┌─ Texte extrait

Une démonstration dépendante des conditions de l’échange

En matière de langage naturel, la frontière entre humain et machine serait-elle en train de se brouiller ? Une autre expérience tend à le montrer. Entre 2022 et 2023, la société israélienne AI21 Labs, spécialisée dans le développement de modèles de langage, a mené un test de Turing géant sous la forme d’un jeu en ligne appelé Human or Not ? (lire l’encadré). Sur dix mois, 1,5 million d’utilisateurs ont dialogué pendant deux minutes avec un interlocuteur pour deviner s’il s’agissait d’un humain ou d’un agent conversationnel.

Les chatbots étaient bâtis sur plusieurs technologies pour éviter une monotonie de style qui aurait pu servir d’indice. Ils ne répondaient qu’après un délai calqué sur le temps d’une frappe de clavier par un humain, employaient de l’argot, commettaient des erreurs de syntaxe… Et pour parfaire l’imitation, “certains bots étaient programmés pour quitter abruptement la conversation dans certaines conditions, quand ils se sentaient ‘offensés’ ou quand l’échange devenait répétitif “, précisait AI21 Labs en mai dernier. Les participants avaient toute latitude pour deviner le statut de leur interlocuteur. Dix millions d’échanges ont été enregistrés, entre humains et intelligence artificielle et entre deux humains.

└─

## Consigne
Relevez, s'il vous plaît, tous les comportements que le texte attribue aux chatbots pour imiter un interlocuteur humain. Les données qui suivent n'ont aucun lien avec le texte.

┌─ Données

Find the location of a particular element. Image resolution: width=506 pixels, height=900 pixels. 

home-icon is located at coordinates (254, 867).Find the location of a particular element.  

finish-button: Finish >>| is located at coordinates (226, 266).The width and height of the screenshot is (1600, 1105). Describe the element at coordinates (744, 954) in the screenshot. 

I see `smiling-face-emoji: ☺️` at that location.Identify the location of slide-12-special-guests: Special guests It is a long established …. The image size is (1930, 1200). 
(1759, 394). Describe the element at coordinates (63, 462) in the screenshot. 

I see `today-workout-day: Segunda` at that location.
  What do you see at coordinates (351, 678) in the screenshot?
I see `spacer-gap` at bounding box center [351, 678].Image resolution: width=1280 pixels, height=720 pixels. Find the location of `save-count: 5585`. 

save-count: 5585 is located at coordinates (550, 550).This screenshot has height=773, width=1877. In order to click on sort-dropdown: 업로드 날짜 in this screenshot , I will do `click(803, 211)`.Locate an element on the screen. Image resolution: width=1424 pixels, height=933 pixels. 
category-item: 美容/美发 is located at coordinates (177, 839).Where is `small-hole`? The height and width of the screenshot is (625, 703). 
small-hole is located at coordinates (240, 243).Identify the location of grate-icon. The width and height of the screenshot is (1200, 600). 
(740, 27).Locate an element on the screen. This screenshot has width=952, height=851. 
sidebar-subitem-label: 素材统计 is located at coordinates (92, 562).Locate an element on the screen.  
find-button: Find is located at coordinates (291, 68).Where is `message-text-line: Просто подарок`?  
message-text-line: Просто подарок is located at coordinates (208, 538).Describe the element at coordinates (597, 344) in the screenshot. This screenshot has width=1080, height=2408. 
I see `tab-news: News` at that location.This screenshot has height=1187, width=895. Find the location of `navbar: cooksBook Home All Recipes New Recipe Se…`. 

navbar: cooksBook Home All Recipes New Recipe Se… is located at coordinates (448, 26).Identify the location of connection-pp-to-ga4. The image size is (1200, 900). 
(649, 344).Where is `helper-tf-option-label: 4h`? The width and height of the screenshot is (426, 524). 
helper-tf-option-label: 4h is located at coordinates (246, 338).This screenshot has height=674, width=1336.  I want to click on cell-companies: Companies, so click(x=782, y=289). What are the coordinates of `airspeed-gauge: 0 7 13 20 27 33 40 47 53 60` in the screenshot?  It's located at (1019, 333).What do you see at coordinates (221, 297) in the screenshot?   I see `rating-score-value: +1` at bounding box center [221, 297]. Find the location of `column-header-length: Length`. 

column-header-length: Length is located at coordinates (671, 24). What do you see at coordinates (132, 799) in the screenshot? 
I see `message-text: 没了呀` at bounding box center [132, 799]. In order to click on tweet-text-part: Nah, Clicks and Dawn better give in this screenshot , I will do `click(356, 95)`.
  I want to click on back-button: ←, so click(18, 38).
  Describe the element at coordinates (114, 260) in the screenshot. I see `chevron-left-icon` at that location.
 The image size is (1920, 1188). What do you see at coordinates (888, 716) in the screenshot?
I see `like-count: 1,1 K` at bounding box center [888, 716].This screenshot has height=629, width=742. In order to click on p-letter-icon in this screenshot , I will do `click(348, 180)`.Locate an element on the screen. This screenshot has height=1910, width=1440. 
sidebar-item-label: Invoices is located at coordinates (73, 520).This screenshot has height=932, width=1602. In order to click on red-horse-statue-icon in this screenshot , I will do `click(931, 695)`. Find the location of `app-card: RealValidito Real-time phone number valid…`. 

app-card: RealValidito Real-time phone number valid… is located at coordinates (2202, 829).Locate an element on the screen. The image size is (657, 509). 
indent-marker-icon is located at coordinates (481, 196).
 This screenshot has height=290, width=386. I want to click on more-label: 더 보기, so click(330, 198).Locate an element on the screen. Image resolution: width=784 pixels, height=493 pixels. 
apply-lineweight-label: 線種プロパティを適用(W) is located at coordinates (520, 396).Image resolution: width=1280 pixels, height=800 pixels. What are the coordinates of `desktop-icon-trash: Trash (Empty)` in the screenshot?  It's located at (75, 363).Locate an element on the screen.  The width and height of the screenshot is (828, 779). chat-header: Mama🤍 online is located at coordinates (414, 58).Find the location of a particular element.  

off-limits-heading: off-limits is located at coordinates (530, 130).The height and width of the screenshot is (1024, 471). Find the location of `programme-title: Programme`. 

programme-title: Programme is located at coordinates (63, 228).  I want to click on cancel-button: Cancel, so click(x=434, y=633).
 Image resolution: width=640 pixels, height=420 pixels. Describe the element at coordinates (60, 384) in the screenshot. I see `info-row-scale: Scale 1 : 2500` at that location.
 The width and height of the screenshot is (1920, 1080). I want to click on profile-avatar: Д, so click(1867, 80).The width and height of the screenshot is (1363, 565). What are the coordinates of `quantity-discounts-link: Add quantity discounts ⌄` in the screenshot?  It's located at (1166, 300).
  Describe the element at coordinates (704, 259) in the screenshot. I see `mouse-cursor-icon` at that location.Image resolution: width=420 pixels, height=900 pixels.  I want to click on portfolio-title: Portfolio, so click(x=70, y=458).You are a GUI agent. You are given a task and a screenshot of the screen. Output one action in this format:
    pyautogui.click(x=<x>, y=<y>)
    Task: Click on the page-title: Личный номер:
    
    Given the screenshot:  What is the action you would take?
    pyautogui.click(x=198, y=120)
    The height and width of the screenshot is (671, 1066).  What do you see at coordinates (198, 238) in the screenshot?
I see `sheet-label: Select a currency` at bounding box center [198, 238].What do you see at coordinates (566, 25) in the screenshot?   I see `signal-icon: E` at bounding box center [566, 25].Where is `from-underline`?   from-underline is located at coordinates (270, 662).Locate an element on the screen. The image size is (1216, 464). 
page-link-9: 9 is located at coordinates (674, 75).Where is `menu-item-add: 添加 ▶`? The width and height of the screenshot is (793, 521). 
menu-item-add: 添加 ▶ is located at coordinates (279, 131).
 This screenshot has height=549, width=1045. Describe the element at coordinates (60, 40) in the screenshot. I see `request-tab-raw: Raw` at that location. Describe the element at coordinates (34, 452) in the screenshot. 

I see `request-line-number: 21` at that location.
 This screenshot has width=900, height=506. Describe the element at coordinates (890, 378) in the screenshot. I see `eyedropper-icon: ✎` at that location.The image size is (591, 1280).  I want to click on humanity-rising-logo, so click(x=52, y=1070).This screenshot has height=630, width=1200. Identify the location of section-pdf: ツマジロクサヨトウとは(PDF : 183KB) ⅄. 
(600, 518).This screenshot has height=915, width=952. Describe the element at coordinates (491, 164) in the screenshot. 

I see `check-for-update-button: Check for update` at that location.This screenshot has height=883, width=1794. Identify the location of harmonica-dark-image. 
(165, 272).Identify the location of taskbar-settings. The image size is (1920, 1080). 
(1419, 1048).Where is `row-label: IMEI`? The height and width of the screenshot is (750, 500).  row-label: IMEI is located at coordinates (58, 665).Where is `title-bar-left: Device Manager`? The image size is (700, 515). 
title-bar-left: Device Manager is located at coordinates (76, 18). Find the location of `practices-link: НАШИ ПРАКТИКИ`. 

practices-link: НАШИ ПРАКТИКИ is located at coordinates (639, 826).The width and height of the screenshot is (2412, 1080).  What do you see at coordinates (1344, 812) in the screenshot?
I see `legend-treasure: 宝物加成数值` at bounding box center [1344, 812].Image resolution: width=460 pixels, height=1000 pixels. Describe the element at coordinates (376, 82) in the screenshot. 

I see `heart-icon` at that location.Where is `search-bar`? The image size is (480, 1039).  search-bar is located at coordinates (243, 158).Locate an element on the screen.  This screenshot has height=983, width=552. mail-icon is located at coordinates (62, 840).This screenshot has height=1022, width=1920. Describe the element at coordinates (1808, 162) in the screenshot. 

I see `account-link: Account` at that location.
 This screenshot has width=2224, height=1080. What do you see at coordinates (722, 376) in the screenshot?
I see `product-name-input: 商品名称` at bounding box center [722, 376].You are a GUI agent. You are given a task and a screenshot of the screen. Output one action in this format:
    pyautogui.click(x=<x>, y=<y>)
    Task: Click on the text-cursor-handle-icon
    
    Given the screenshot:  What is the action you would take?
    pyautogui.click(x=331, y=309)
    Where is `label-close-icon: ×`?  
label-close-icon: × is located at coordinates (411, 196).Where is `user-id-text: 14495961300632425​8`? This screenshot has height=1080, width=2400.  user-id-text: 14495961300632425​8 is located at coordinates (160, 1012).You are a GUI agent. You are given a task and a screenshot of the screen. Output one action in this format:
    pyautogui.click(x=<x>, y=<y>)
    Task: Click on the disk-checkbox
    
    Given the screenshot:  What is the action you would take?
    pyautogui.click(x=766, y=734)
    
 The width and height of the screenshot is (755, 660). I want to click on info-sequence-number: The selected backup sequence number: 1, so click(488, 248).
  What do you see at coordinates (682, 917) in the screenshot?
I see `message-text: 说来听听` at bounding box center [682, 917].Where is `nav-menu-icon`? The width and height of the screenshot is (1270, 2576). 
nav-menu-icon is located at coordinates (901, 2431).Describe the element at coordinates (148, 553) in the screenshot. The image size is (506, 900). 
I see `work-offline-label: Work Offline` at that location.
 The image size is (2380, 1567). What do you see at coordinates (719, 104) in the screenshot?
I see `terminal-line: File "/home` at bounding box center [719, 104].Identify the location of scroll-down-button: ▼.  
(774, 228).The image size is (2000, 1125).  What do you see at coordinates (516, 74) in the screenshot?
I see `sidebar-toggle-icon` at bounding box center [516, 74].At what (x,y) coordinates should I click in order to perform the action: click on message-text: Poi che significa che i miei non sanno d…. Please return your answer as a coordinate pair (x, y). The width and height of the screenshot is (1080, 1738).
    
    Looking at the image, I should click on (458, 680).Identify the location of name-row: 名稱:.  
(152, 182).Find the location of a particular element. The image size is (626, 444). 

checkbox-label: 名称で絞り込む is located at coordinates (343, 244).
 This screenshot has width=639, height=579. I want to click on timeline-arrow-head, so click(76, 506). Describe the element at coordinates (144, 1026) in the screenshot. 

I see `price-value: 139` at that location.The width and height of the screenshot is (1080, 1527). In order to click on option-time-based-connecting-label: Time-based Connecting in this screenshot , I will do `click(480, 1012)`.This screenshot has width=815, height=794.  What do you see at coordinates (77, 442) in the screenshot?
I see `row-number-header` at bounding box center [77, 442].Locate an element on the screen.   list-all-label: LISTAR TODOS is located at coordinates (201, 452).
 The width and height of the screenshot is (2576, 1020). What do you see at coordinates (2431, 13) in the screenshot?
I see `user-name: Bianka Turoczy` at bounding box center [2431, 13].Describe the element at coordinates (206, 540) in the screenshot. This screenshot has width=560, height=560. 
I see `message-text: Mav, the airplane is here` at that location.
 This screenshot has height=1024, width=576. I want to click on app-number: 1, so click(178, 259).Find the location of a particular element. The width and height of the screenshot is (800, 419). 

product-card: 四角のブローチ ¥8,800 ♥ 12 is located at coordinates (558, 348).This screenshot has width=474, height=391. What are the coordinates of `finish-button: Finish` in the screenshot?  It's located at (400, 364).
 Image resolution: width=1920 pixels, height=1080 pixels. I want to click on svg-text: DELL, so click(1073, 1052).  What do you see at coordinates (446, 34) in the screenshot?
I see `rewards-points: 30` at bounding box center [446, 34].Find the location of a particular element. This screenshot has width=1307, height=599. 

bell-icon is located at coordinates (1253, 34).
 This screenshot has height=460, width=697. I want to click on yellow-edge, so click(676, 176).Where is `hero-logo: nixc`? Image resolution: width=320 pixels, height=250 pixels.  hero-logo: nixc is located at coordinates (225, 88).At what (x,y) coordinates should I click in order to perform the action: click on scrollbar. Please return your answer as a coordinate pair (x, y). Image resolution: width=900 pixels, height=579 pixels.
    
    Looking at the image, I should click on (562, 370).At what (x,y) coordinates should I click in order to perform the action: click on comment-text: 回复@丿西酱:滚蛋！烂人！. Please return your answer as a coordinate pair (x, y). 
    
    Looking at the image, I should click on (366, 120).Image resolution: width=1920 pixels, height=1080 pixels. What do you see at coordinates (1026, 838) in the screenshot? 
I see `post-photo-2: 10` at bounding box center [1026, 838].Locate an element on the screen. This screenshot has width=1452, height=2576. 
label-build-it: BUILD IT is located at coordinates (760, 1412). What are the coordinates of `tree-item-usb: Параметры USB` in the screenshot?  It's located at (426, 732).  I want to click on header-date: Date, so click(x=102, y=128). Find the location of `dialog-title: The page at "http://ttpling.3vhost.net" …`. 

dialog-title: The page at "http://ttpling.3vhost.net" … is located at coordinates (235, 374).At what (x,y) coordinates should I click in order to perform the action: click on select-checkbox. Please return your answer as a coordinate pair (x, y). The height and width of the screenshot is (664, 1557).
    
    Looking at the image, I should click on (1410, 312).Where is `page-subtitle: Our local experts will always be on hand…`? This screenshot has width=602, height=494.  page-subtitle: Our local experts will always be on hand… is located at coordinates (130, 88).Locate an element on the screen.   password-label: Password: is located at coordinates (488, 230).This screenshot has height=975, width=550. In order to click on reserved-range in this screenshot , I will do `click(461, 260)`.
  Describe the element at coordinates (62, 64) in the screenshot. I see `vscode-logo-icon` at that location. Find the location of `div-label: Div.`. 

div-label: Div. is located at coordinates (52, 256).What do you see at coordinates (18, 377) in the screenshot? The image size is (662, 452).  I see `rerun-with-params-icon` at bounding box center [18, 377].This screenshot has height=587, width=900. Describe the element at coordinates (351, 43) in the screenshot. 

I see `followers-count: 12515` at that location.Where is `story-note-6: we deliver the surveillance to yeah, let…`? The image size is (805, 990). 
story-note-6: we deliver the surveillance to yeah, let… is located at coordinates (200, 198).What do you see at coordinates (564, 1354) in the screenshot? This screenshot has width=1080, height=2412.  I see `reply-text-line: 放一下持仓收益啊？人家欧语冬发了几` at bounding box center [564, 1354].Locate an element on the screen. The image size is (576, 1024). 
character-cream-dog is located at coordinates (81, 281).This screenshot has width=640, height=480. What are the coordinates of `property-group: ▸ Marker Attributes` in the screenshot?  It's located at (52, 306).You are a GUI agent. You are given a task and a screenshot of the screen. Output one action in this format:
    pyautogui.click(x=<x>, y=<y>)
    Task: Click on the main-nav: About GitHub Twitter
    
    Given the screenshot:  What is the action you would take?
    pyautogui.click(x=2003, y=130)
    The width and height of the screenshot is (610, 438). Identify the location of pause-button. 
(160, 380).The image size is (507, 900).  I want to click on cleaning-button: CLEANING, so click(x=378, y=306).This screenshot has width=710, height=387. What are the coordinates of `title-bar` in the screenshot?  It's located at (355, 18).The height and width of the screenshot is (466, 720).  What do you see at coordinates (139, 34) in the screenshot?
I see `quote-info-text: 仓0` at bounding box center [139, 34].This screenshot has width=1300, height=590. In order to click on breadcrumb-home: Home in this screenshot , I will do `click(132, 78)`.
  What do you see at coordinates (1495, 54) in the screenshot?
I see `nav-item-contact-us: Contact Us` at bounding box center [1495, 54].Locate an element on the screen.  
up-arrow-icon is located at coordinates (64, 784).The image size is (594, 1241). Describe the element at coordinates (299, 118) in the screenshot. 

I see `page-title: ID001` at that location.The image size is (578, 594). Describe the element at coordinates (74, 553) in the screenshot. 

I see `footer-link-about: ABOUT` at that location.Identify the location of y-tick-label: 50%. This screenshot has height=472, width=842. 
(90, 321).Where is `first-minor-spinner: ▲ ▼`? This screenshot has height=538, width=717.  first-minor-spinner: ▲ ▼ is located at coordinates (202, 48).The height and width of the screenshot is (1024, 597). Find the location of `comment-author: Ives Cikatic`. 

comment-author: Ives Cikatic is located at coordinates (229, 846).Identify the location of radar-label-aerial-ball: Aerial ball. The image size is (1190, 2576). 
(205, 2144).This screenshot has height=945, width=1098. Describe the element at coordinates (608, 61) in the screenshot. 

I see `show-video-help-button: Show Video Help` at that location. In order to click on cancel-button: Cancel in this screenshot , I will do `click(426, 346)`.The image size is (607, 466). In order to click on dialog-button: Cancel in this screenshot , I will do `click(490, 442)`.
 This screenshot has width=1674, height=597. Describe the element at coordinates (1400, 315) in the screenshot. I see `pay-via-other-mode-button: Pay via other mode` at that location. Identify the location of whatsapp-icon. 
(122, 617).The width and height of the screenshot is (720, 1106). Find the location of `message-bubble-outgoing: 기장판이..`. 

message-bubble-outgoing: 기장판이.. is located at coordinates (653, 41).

└─

## Corrigé
- Ils ne répondaient qu'après un délai calqué sur le temps d'une frappe de clavier par un humain.
- Ils employaient de l'argot.
- Ils commettaient des erreurs de syntaxe.
- Certains quittaient abruptement la conversation quand ils se sentaient « offensés » ou quand l'échange devenait répétitif.